From: "Helen Leary" <>
Subject: [APG] Indexing Females
Date: Tue, 17 Sep 2002 12:13:41 -0400


Seems to me that one all-important question wasn't asked-answered in this discussion: " What kind of publication are you indexing?" If it's a compiled family history, both men and women need more than name (most will have the same surname, and chances are good that 8 of the Smiths in a Smith genealogy married Mary Joneses. In these cases, Mary (Jones) Smith isn't very helpful without life-span dates or, perhaps given name of husband -- e.g., Mary (Jones) Smith, Mrs. John Jr.

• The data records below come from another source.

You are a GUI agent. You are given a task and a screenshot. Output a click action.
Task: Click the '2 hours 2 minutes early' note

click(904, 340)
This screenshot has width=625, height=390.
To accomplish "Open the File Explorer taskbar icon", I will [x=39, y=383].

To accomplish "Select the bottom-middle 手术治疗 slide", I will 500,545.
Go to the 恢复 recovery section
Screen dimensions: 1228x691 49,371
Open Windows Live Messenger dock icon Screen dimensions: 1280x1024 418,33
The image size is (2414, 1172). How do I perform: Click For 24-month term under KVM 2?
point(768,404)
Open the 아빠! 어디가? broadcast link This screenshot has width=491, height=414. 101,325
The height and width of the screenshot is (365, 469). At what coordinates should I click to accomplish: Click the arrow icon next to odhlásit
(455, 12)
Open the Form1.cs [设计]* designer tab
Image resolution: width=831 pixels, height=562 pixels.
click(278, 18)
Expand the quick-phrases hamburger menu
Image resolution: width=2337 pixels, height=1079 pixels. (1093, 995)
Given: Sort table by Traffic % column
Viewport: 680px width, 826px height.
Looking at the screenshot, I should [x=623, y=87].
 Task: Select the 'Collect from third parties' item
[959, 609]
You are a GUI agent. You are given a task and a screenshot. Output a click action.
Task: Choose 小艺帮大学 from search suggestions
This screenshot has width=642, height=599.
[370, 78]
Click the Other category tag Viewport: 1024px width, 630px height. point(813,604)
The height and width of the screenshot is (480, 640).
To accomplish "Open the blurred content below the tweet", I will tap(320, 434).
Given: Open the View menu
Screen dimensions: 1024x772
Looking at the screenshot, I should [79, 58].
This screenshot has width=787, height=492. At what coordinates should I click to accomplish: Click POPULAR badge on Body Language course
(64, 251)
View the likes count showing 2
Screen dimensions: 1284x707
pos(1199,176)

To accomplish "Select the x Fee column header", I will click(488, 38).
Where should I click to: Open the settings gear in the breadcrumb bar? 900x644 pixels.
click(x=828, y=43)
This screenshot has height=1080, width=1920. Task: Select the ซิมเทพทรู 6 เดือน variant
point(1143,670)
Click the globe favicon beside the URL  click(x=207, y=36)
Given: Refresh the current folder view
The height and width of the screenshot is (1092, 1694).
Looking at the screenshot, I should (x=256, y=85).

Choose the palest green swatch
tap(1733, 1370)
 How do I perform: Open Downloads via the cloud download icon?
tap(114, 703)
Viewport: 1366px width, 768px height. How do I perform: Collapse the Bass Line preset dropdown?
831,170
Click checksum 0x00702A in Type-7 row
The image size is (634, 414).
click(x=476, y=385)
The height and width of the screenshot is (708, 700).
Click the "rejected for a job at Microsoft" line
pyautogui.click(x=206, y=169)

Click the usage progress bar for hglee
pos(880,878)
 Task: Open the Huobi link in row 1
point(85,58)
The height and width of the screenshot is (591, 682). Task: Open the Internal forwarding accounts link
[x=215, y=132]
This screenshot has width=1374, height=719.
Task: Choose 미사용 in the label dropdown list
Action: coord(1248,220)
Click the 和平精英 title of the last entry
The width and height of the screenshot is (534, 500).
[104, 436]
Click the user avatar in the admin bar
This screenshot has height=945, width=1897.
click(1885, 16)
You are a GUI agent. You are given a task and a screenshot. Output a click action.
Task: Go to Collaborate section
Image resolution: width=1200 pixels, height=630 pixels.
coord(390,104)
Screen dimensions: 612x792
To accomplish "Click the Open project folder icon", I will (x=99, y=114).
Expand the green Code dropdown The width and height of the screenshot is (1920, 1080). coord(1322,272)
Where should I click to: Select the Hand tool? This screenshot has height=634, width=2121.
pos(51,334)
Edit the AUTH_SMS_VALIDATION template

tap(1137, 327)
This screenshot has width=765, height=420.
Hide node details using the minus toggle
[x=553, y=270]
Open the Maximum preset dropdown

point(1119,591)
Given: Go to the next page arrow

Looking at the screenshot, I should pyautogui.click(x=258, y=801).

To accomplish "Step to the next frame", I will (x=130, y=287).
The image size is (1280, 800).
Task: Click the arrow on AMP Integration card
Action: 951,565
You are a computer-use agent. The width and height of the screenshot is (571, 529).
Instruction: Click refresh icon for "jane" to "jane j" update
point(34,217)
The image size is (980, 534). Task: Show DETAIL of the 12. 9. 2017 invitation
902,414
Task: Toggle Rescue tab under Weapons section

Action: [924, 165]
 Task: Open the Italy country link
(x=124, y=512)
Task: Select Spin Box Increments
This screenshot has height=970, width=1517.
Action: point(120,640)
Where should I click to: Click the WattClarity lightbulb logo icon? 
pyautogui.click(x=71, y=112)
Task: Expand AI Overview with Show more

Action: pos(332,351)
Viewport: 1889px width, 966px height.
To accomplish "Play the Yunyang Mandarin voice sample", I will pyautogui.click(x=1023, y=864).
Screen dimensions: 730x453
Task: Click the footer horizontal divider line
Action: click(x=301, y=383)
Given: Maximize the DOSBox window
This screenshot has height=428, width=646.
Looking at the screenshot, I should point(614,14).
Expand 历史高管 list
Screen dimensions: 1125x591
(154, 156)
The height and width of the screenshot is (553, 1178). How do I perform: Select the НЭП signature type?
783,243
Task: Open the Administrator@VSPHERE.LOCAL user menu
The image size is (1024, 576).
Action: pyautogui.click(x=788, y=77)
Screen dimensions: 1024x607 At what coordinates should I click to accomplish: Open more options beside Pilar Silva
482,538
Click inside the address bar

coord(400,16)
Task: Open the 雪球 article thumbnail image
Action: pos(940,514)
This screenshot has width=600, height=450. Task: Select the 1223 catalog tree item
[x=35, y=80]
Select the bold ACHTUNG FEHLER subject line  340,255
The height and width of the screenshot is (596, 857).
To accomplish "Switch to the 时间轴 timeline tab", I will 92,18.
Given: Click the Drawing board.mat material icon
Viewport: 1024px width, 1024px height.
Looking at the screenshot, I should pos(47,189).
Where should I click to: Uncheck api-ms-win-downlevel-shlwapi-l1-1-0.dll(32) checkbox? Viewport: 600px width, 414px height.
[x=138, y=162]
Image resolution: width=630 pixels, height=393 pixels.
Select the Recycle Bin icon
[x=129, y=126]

If you're indexing records abstracts and/or transcriptions, it is more helpful (in my opinion) to have a series of separate indexes: A General Index (personal names and things -- like gold watches, cows named Betsy, etc.), Places (rivers, creeks, bridges), Slave Names (including personal surnames as well as "owner" names), and -- Female Names (including surnames but alphabetized by *given* name). Why? Thing indexes are useful if you're tracking descent of a gold watch from will to will, for example--and they make the book useful for other types of historical research. Place indexes are useful because it is often necessary to assemble a neighborhood, (but finding threading through three colums of "River" names when one is looking for John Rivers is tedious)--and the importance of place is emphasized for novices. Female given names are useful for tracking a woman's several marriages (as in Nathan's example of Molcy's index entries) and because it is often necessary to track a !
man through his sisters and brothers-in-law. (I once traced every identified "Sarah" and in three counties using indexes to their published records to make sure Robert's unmarried sister [not his wife] was the one who joined him in a land sale -- important to my case because one of the three Roberts had, in fact, married a Sarah. I was *extremely* grateful to the one compiler who had included a female-name index.)